■ Problem statement: Reproduce every one of the items below verbatim, line by line.

■ Entries provided:
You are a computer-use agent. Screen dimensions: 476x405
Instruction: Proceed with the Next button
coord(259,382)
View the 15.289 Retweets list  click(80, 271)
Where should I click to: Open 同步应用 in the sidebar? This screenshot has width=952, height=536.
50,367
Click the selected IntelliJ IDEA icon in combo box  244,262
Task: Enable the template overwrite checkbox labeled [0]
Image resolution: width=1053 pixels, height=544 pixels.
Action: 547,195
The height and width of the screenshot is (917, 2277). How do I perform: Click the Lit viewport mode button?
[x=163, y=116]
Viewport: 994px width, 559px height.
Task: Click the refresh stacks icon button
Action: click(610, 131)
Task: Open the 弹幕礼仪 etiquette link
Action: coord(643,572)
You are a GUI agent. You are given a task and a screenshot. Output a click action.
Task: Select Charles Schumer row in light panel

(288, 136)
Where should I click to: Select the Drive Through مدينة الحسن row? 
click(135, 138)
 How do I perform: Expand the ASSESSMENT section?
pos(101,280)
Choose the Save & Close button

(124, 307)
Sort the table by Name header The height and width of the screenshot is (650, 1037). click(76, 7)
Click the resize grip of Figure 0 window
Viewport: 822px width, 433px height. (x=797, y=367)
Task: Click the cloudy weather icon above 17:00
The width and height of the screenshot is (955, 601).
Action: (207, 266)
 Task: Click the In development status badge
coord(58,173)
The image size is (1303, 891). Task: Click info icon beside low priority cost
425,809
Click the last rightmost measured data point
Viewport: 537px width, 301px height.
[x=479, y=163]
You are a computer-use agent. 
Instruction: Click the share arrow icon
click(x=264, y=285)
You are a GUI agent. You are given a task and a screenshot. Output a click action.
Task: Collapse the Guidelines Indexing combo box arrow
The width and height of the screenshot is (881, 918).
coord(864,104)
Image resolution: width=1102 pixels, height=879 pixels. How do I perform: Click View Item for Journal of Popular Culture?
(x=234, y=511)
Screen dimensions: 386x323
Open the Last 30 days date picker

■ The reply:
You are a computer-use agent. Screen dimensions: 476x405
Instruction: Proceed with the Next button
coord(259,382)
View the 15.289 Retweets list  click(80, 271)
Where should I click to: Open 同步应用 in the sidebar? This screenshot has width=952, height=536.
50,367
Click the selected IntelliJ IDEA icon in combo box  244,262
Task: Enable the template overwrite checkbox labeled [0]
Image resolution: width=1053 pixels, height=544 pixels.
Action: 547,195
The height and width of the screenshot is (917, 2277). How do I perform: Click the Lit viewport mode button?
[x=163, y=116]
Viewport: 994px width, 559px height.
Task: Click the refresh stacks icon button
Action: click(610, 131)
Task: Open the 弹幕礼仪 etiquette link
Action: coord(643,572)
You are a GUI agent. You are given a task and a screenshot. Output a click action.
Task: Select Charles Schumer row in light panel

(288, 136)
Where should I click to: Select the Drive Through مدينة الحسن row? 
click(135, 138)
 How do I perform: Expand the ASSESSMENT section?
pos(101,280)
Choose the Save & Close button

(124, 307)
Sort the table by Name header The height and width of the screenshot is (650, 1037). click(76, 7)
Click the resize grip of Figure 0 window
Viewport: 822px width, 433px height. (x=797, y=367)
Task: Click the cloudy weather icon above 17:00
The width and height of the screenshot is (955, 601).
Action: (207, 266)
 Task: Click the In development status badge
coord(58,173)
The image size is (1303, 891). Task: Click info icon beside low priority cost
425,809
Click the last rightmost measured data point
Viewport: 537px width, 301px height.
[x=479, y=163]
You are a computer-use agent. 
Instruction: Click the share arrow icon
click(x=264, y=285)
You are a GUI agent. You are given a task and a screenshot. Output a click action.
Task: Collapse the Guidelines Indexing combo box arrow
The width and height of the screenshot is (881, 918).
coord(864,104)
Image resolution: width=1102 pixels, height=879 pixels. How do I perform: Click View Item for Journal of Popular Culture?
(x=234, y=511)
Screen dimensions: 386x323
Open the Last 30 days date picker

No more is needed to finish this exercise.